Both models share a 1M token context window and 128K max output length. There is no difference in context capacity between them.

Will Sonnet 5 pricing go up?

Yes. Sonnet 5's introductory rate ($2/$10 per million tokens) ends August 31, 2026. Standard pricing is $3/$15. Combined with the ~35% tokenizer inflation for English text, the effective price increase on September 1 is approximately 50%. Chinese-language workloads are less affected since the new tokenizer adds only ~1% more tokens for Simplified Chinese.

Fable 5 vs Sonnet 5 for writing — which is better?

For most writing tasks — blog posts, reports, summaries, documentation — performance is effectively identical.
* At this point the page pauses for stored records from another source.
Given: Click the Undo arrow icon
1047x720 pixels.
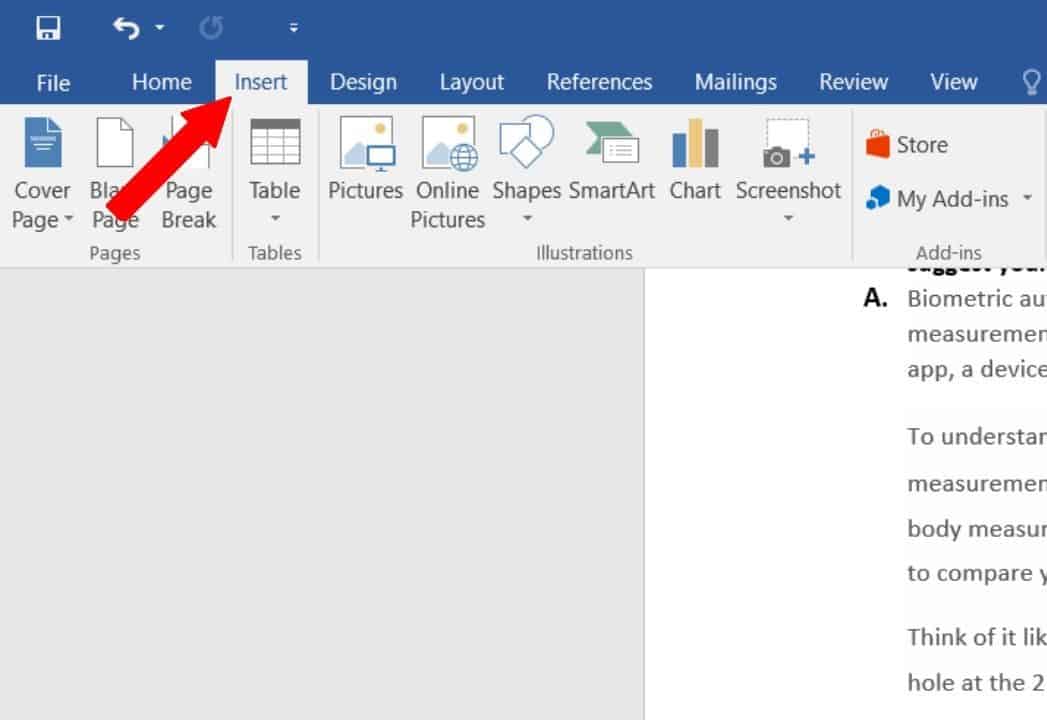Looking at the screenshot, I should (x=126, y=28).
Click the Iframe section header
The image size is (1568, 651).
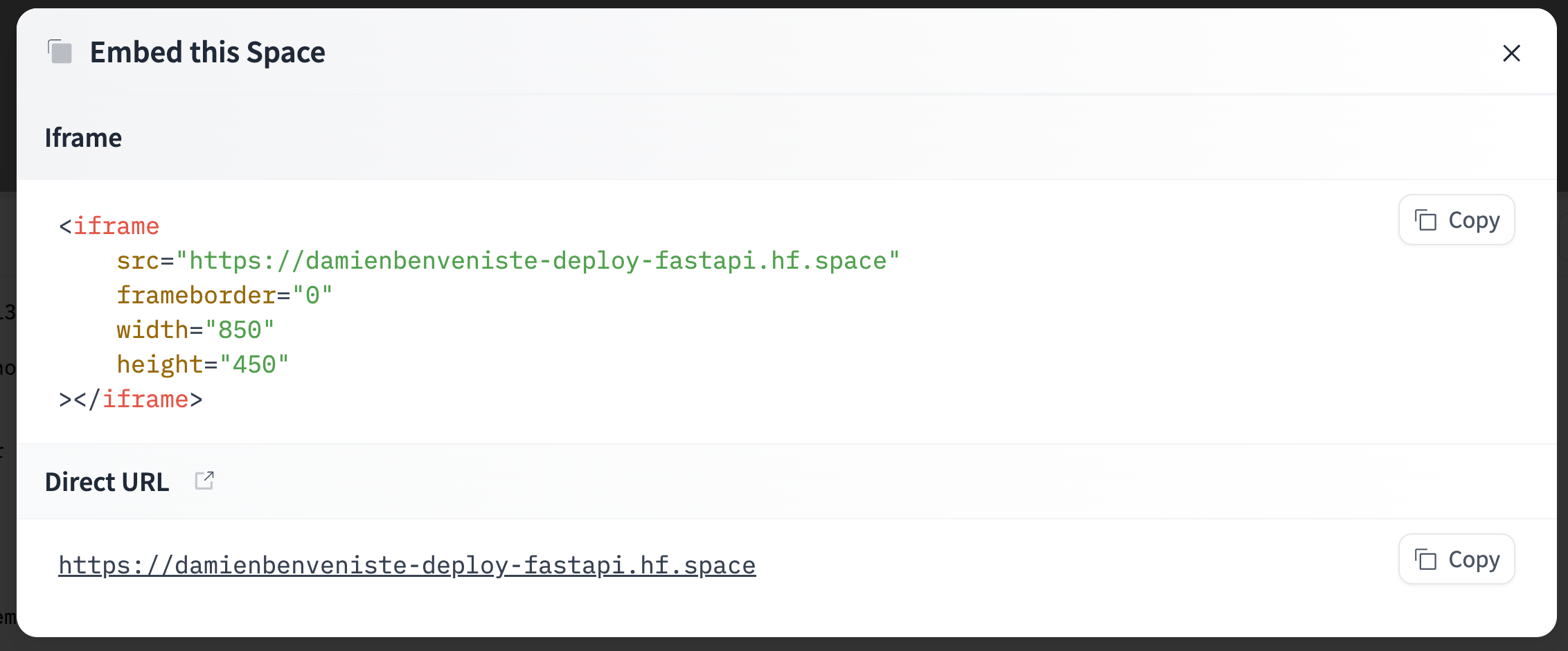83,137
GDPval-AA v2 scores are within noise (Sonnet 5: 1,618 Elo, Fable 5: ~1,615 Elo). Fable 5 may produce marginally sharper prose on demanding creative work, but the difference is unlikely to justify the 5–10x cost for typical content production.

Can I use both models through a single API?

Yes. Both are available through the Anthropic API, Amazon Bedrock, and Google Cloud Vertex AI. Several third-party API aggregators also provide access to both models through a unified endpoint, which simplifies routing between them.